Visioning, constructing, and maintaining structural oppressions necessitates a collaborative master planning approach that is comprehensive, nimble, and timeless. To that end, ableism has always been central to settler-colonial states’ economic, political, legal, medical, and social anatomies. States intentionally exposing certain communities to precarity, violence, and deprivation and/or construct categories that invite subjugation, criminalization, pathologization, and commodification of society’s “undesirables” to endlessly reoccur. Learn how race, class, disability, queerness, and other identities have been carefully constructed and exactingly maintained through the application of ideas of purported “delinquency, dependency, and defectiveness.” Talila Lewis will reframe ableism as a form of oppression that is experienced by all marginalized peoples (as opposed to just being experienced by those who are disabled or labeled disabled); and offer context into the inextricably linked struggles of multiply-marginalized people. The audience will leave with a new appreciation of why disability justice is a requisite for all forms of social justice–especially racial justice.
Named one of Pacific Standard Magazine's Top 30 Thinkers Under 30 and a 2015 White House Champion of Change, Talila A. Lewis is a social justice engineer who uses lawyering, organizing, popular education, and multi-modal information visualization to disrupt cycles of violence and systemic inequity. Lewis’ advocacy primarily focuses on prison abolition, decriminalizing disability, ending wrongful convictions of deaf/disabled people, and providing support to multiply-marginalized deaf and disabled people affected by mass incarceration.
Lewis co-founded & serves as the volunteer director of HEARD, a volunteer-dependent nonprofit organization that works to end incarceration of and violence against deaf/disabled people. A recent graduate of American University Washington College of Law, Lewis also co-founded the Harriet Tubman Collective and co-developed of the #DisabilitySolidarity praxis; serves as a consultant on various topics including racial, economic, gender, and disability justice; and previously served as a Givelber Public Interest Lecturer at Northeastern University School of Law and a visiting professor at Rochester Institute of Technology.

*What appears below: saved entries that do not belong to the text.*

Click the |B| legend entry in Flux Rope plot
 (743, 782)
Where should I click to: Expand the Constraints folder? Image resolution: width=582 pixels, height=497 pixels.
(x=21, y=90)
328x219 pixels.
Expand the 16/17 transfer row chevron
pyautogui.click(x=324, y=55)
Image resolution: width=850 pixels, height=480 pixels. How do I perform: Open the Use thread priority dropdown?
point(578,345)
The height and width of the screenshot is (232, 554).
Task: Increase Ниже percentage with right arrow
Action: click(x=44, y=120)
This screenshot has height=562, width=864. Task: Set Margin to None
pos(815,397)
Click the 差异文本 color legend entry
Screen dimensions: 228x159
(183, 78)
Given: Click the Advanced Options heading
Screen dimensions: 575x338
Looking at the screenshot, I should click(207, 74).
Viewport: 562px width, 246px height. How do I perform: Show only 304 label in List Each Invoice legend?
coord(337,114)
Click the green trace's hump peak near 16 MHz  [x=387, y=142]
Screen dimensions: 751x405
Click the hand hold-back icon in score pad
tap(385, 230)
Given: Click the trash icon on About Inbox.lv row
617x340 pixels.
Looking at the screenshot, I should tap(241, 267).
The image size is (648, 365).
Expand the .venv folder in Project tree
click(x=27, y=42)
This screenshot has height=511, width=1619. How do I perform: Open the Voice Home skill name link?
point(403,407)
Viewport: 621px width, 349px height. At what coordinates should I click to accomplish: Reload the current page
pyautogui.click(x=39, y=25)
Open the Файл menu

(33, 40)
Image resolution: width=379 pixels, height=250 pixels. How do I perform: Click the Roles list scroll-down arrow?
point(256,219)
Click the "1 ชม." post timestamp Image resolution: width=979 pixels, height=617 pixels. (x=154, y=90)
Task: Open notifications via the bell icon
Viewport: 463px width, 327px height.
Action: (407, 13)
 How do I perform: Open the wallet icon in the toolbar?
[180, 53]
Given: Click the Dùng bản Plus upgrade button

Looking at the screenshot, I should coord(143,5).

Attendees of Talila Lewis’ talk will be invited to stay on the zoom call for a facilitated debrief on the themes and information touched upon during the session. Specifically, this space will allow people to further explore this information in the context of British Columbia and the Okanagan.
This space is centred on the experiences of Indigenous, Black, Asian, and People of Colour and people who identify has having a disability at UBC Okanagan and Vancouver. We ask that people attending who do not identity as part of any of these groups be mindful of the ways they occupy space.